Every risk measure in riskutility addresses one or more of four disclosure threats. The classical SDC taxonomy (Hundepool et al. 2012; Templ 2017) recognizes three types: identity, attribute, and inferential disclosure. We extend this to four threats by separating membership disclosure (from the ML privacy literature, Shokri et al. (2017)) and memorization (relevant to generative models) as distinct categories, reflecting the broader scope of modern synthetic data evaluation:
recordLinkage(), kanonymity(),
individual_risk(), hitting_rate().dcap(), tcap(),
weap(), disco(), rapid().mia_classifier(), domias(),
nnaa(), singling_out(),
delta_presence().ims(), dcr(), nndr().| Threat | Definition | Key measures |
|---|---|---|
| Identity | Attacker links record to individual | recordLinkage, kanonymity, individual_risk |
| Attribute | Attacker learns sensitive value via linkage | dcap, tcap, weap, disco, rapid |
| Membership | Attacker determines if individual is in dataset | mia_classifier, domias, nnaa, singling_out |
| Memorization | Generator reproduces training records | ims, dcr, nndr |
riskutility implements six risk assessment paradigms, each addressing different threats from the taxonomy above. We summarize each here; full definitions and worked examples are in Section @ref(sec-risk).

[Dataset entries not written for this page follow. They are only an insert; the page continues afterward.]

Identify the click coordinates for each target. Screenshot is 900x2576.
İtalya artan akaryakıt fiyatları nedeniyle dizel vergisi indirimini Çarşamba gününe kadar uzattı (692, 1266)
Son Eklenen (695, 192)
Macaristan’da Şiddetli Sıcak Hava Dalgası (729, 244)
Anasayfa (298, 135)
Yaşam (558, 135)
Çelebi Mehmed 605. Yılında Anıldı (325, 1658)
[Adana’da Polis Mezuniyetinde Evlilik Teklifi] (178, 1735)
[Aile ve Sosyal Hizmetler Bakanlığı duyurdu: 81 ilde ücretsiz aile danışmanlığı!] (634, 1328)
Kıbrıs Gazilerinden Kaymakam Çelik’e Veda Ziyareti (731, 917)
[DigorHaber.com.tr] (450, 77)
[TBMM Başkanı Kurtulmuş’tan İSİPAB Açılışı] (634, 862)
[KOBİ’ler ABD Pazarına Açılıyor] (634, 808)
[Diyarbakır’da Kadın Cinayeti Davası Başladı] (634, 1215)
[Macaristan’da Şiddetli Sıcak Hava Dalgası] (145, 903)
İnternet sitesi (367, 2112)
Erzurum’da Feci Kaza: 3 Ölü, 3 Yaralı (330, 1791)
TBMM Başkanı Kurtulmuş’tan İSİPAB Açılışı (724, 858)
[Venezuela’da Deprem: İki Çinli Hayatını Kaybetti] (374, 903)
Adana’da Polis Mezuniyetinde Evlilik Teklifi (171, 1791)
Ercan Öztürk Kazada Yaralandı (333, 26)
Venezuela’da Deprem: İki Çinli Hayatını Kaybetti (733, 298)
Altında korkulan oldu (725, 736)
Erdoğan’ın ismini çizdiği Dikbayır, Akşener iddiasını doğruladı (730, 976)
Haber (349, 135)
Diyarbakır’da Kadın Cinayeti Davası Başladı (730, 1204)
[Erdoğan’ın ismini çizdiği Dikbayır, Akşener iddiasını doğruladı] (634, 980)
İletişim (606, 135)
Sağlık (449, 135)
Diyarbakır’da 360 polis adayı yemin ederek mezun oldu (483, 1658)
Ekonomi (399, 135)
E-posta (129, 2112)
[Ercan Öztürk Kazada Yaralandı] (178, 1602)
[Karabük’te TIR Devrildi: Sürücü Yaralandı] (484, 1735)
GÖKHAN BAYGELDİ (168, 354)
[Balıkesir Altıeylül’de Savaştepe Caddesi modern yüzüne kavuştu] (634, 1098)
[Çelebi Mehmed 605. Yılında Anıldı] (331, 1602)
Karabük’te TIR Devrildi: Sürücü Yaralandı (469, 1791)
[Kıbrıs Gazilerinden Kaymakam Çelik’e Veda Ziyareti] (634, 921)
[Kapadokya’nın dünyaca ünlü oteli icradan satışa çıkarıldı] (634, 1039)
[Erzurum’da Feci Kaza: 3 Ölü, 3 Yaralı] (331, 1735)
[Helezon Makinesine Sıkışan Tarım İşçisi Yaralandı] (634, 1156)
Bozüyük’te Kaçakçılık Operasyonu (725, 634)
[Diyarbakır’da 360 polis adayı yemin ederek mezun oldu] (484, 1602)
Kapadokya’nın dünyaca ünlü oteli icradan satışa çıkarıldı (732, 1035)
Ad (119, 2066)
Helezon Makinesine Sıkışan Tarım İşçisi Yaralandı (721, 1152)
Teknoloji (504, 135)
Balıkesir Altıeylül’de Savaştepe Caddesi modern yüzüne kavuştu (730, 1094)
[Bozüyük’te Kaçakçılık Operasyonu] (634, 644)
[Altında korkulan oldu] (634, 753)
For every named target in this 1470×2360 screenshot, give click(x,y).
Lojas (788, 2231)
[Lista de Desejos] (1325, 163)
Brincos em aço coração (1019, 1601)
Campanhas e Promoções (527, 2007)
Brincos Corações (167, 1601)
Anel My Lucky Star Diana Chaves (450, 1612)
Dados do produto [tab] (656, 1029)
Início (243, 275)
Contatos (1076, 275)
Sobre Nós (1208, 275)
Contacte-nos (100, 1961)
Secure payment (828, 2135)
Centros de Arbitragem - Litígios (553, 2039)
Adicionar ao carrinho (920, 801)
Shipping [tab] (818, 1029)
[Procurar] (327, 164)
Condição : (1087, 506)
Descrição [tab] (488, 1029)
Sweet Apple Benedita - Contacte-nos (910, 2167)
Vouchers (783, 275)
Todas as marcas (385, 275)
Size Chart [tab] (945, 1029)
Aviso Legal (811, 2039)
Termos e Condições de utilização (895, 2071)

Frequency-based (privacy models). These methods assess privacy properties of a single dataset based on quasi-identifier frequencies. \(k\)-Anonymity (Samarati and Sweeney 1998) requires each combination of quasi-identifiers to appear at least \(k\) times. \(l\)-Diversity (Machanavajjhala et al. 2007) and \(t\)-closeness (Li et al. 2007) progressively strengthen the protection of sensitive attributes within equivalence classes. See Section @ref(sec-privacy-models).
Attribution-based (CAP family). The Correct Attribution Probability framework (Taub et al. 2018) measures whether an attacker can infer sensitive attribute values by matching quasi-identifiers between original and released data. DCAP provides an aggregate measure; TCAP gives per-record risk scores. See Section @ref(sec-cap).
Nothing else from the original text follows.